◆ Activity A ◆
Decide whether each statement below agrees with the article on policy evaluations. Answer yes or no for each, and quote the deciding words of the article exactly. (i) SIEF is part of the World Bank. (ii) In the Bangladesh trial, 85% of mothers said they had not received any informational materials. (iii) Evidence about implementation difficulties is fed back while a trial is still under way.
◆ Activity B ◆
Reproduce word for word everything in the article on policy evaluations from "Failing without learning" down to "SIEF’s program manager.".
◆ Activity C ◆
Continue the article on policy evaluations, starting right after its final sentence.
*** Passage shown Section Begins ***
Policy evaluations fail too often. Here’s how to make them more nimble

Randomised controlled trials don't always help with implementation problems

Development fields like early childhood have, in recent years, coalesced around a gold standard of policy evidence: the randomised control trial. Borrowed from clinical medicine, the method lets researchers rigorously compare a policy intervention’s effects to a control group, eliminating bias and confounding factors. But there’s one problem: their results are often useless.

A million-dollar evaluation of a home visiting program for new mothers might find it didn’t improve health outcomes — not because it’s a bad program, but simply because workers didn’t make all the scheduled visits. Costly, multi-year trials can end up revealing only that you can’t help people with a policy that’s not actually implemented.

That is starting to change. A new, “nimble” approach to policy evaluation, spearheaded by a handful of economists, could give policymakers the information they really need: about how to make sure their programs don’t fail before the first hurdle.

Failing without learning

The Strategic Impact Evaluation Fund, or SIEF, is an arm of the World Bank which funds policy trials to gather crucial evidence in areas like early childhood, health and sanitation. These evaluations are meant to inform subsequent work by the Bank, governments and other development agencies.

But they don’t always deliver on that promise, according to Alaka Holla, SIEF’s program manager.

In Bangladesh, for example, SIEF funded a trial of a program to give mothers more information about the benefits of stimulation for their children. At the end of the two-year evaluation, almost half of mothers involved said they hadn’t received any informational materials, and 85% had had fewer sessions with community workers than intended.

Trials like these were a source of frustration for Holla. “To me, it was a sign that it was premature to do the full impact evaluation,” she said.

Even a policy with transformative potential won’t show much effect if its implementation is a disaster. Evaluations can pick up some evidence about difficulties in implementing a policy, but it isn’t fed back until the trial is finished — often years later. By that stage, it’s too late to be of much use.

And full impact evaluations have another difficulty: they can be extremely expensive. The cost of gathering data — particularly in developing countries — can be prohibitive. Randomised control trials may become rarer and rarer, Holla suggested, if they’re thought to inevitably cost “at least a million dollars and three or four years”.
*** Passage shown Section Ends ***
*** Records provided Section Begins ***
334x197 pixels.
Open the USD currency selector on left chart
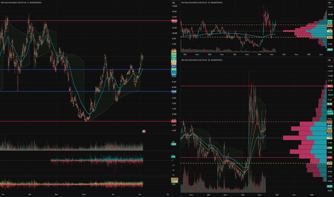tap(173, 3)
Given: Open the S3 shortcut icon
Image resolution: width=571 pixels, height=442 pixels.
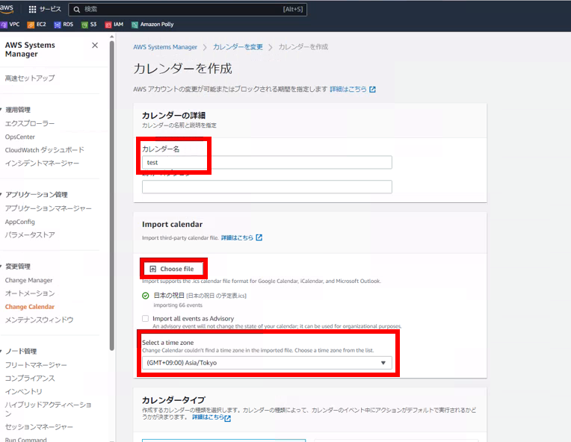Looking at the screenshot, I should pyautogui.click(x=84, y=25).
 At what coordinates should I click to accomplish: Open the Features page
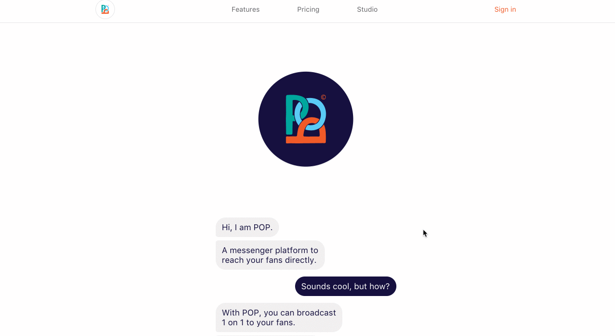[245, 9]
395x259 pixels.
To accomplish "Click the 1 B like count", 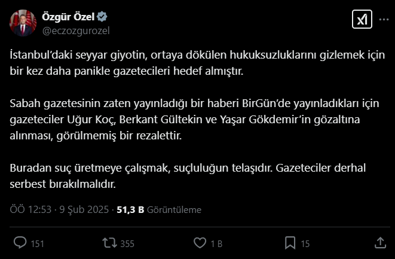I will 217,243.

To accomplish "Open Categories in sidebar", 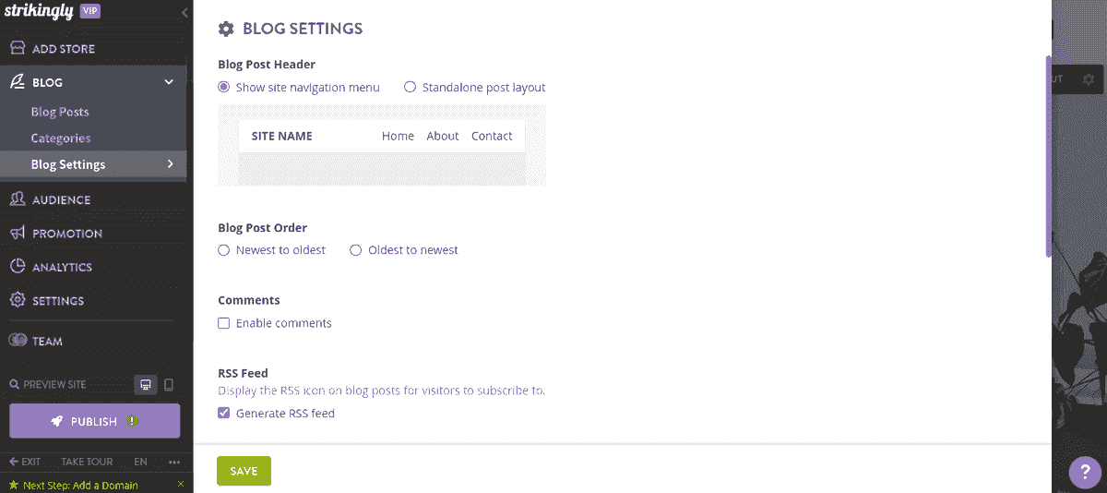I will [61, 138].
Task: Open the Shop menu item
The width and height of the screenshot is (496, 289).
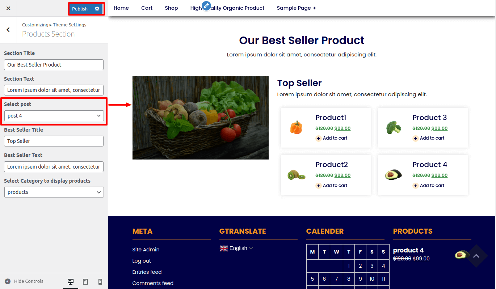Action: click(171, 8)
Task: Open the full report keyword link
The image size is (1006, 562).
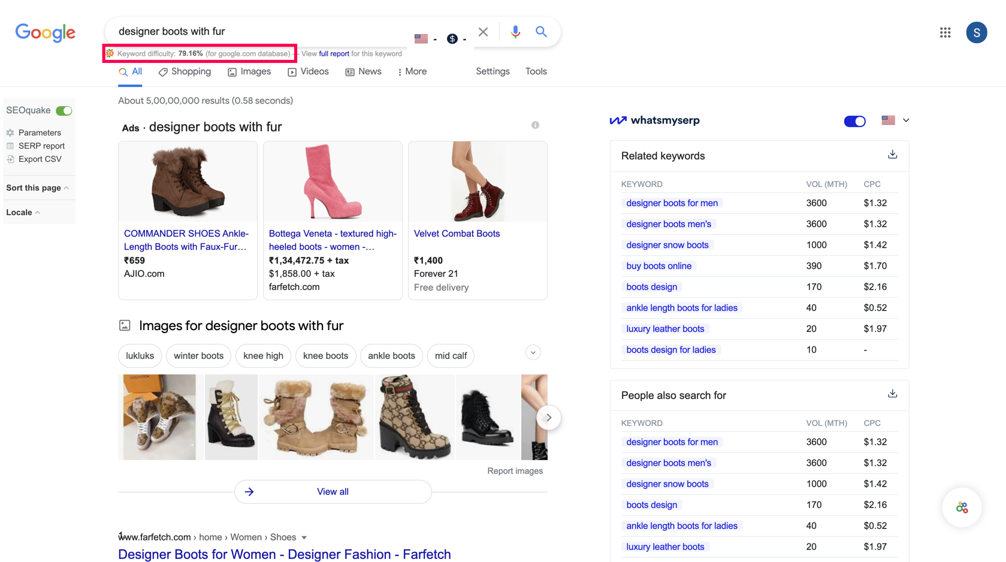Action: coord(334,54)
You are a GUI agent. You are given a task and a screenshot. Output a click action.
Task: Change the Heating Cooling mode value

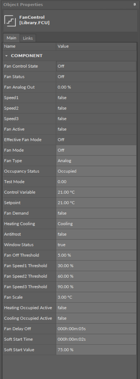96,224
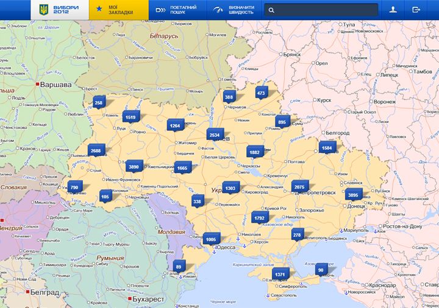Open the 89 marker near Izmail

pyautogui.click(x=179, y=266)
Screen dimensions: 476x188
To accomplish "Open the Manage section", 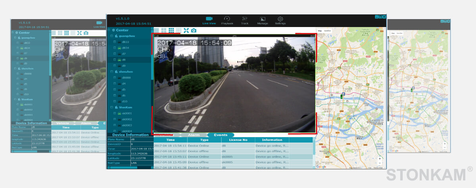I will [262, 20].
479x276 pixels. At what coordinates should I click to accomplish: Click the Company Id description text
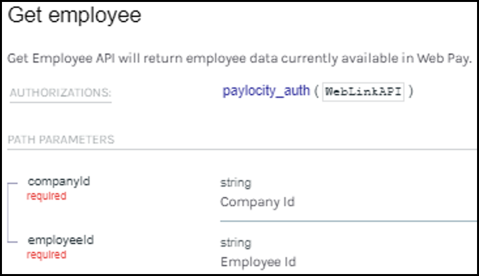click(257, 202)
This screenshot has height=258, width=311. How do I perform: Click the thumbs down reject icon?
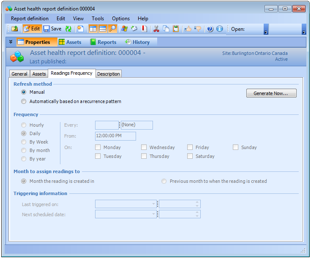(198, 29)
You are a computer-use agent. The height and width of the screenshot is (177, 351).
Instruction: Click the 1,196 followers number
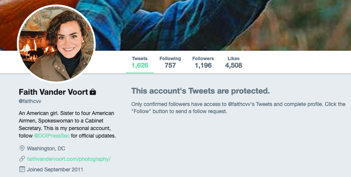[x=203, y=65]
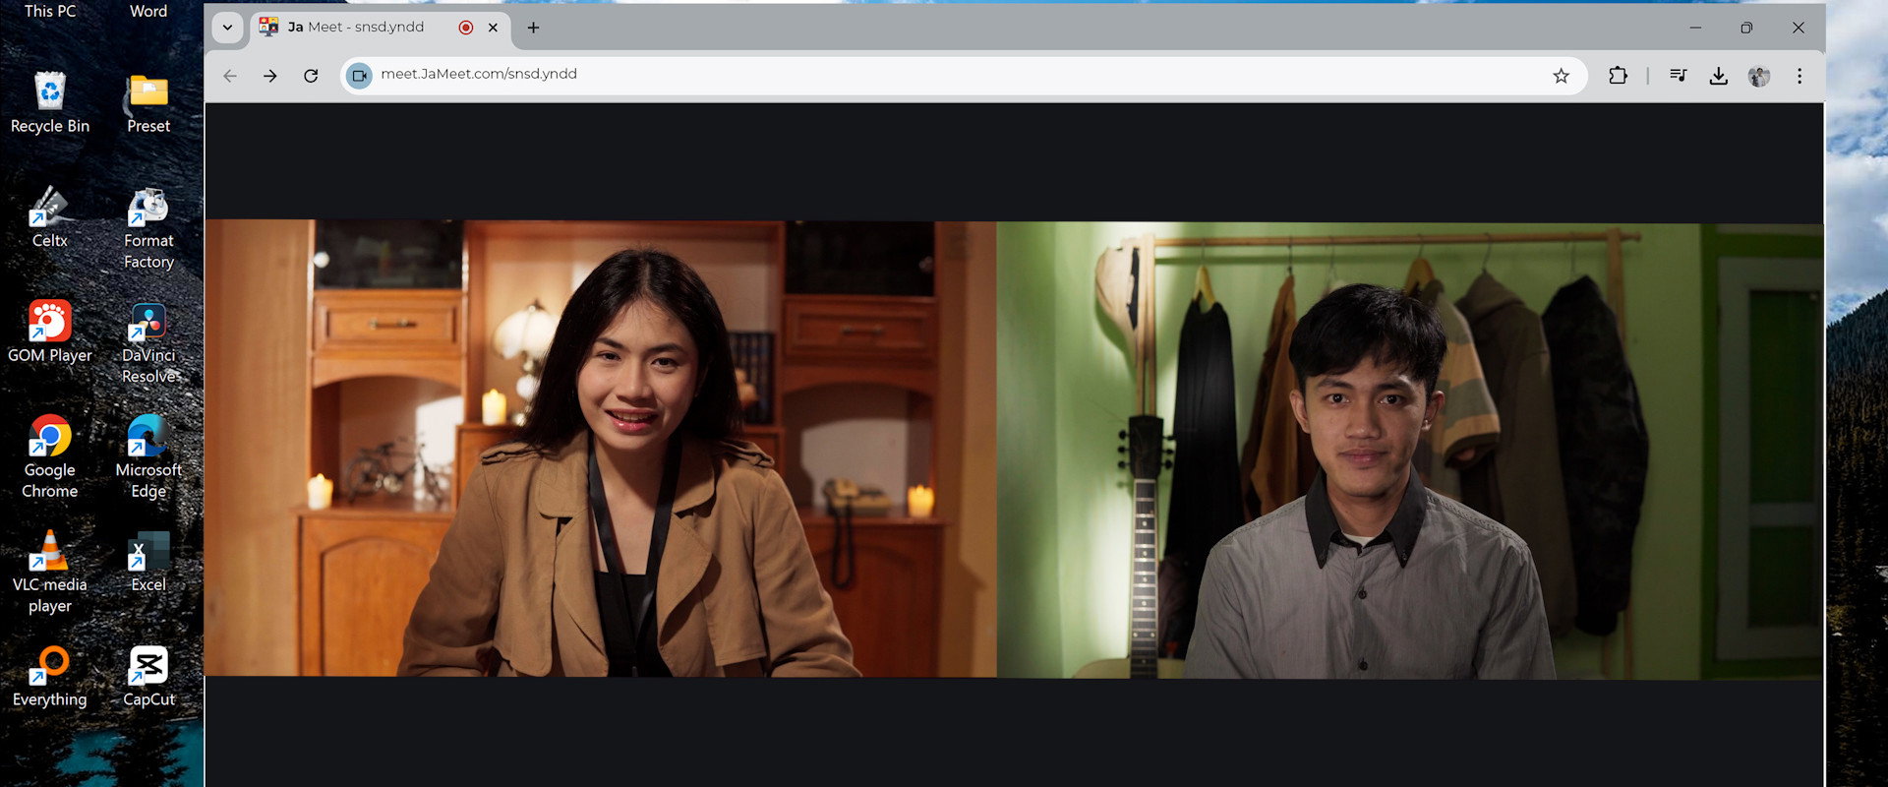Select the man's video feed

click(x=1410, y=451)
*** Records provided Section Ends ***
◆ Answer box A ◆
(i) Yes: "The Strategic Impact Evaluation Fund, or SIEF, is an arm of the World Bank"
(ii) No: "almost half of mothers involved said they hadn’t received any informational materials, and 85% had had fewer sessions with community workers than intended"
(iii) No: "it isn’t fed back until the trial is finished — often years later"

◆ Answer box B ◆
Failing without learning

The Strategic Impact Evaluation Fund, or SIEF, is an arm of the World Bank which funds policy trials to gather crucial evidence in areas like early childhood, health and sanitation. These evaluations are meant to inform subsequent work by the Bank, governments and other development agencies.

But they don’t always deliver on that promise, according to Alaka Holla, SIEF’s program manager.

◆ Answer box C ◆
Get nimble

But the techniques of the randomised control trial could themselves be the solution to these challenges. The new concept of a “nimble evaluation” would see researchers use the same methods to study the initial implementation of policies, rather than their final outcomes.

Championed by American economist Dean Karlan, and now adopted by Holla for SIEF’s latest round of work, nimble evaluations have two key elements: focusing on implementation rather than welfare outcomes, and finding cheaper ways to gather data.

Holla described a project to help people suffering from high blood pressure. One approach could be getting more people to take medication by increasing the portion of the cost refunded.

A nimble evaluation could test that method alongside a range of others — different reimbursement rates, or approaches focused on increasing the convenience of getting medication from a doctor rather than lowering its price, for example.

That would leave some questions, about the program’s ultimate health impacts, unanswered. But its results would be immediately helpful — and the trial can be much shorter than a full outcomes evaluation. “If someone is not going to deliver a program in six months, they’re probably not going to deliver it — they’re not going to be responding to your intervention with a lag,” Holla said.

The other key is to reduce the costs of running such experiments. In the least developed countries, commissioning household surveys may be necessary.

But in middle-income areas, government data may be good enough, especially for implementation efforts. Or projects can be designed so that they generate the data as they go, rather than requiring additional surveys.

“In the field of development economics, these field trials started in the lowest income settings where there was no data,” Holla said. “That somehow became the norm, even in countries and contexts where maybe you could have relied on administrative data.”

These kinds of evaluations – nimble both in their relative brevity and their much lower costs – make it much easier to conduct quick follow-up research and iterated experiments on the best way to make policies actually work

Nudging towards nimbleness

Most researchers and officials at the World Bank and other development organisations have been enthusiastic about the idea of nimble evaluations, Holla said.

But it’s still taken some work to make them a reality. Holla recruited Dean Karlan to present at the World Bank to convince her colleagues of the importance of implementation-focused research.

And now she’s using SIEF’s power as a funding body to get researchers on board. The fund’s latest call for proposals is focused exclusively on nimble evaluations.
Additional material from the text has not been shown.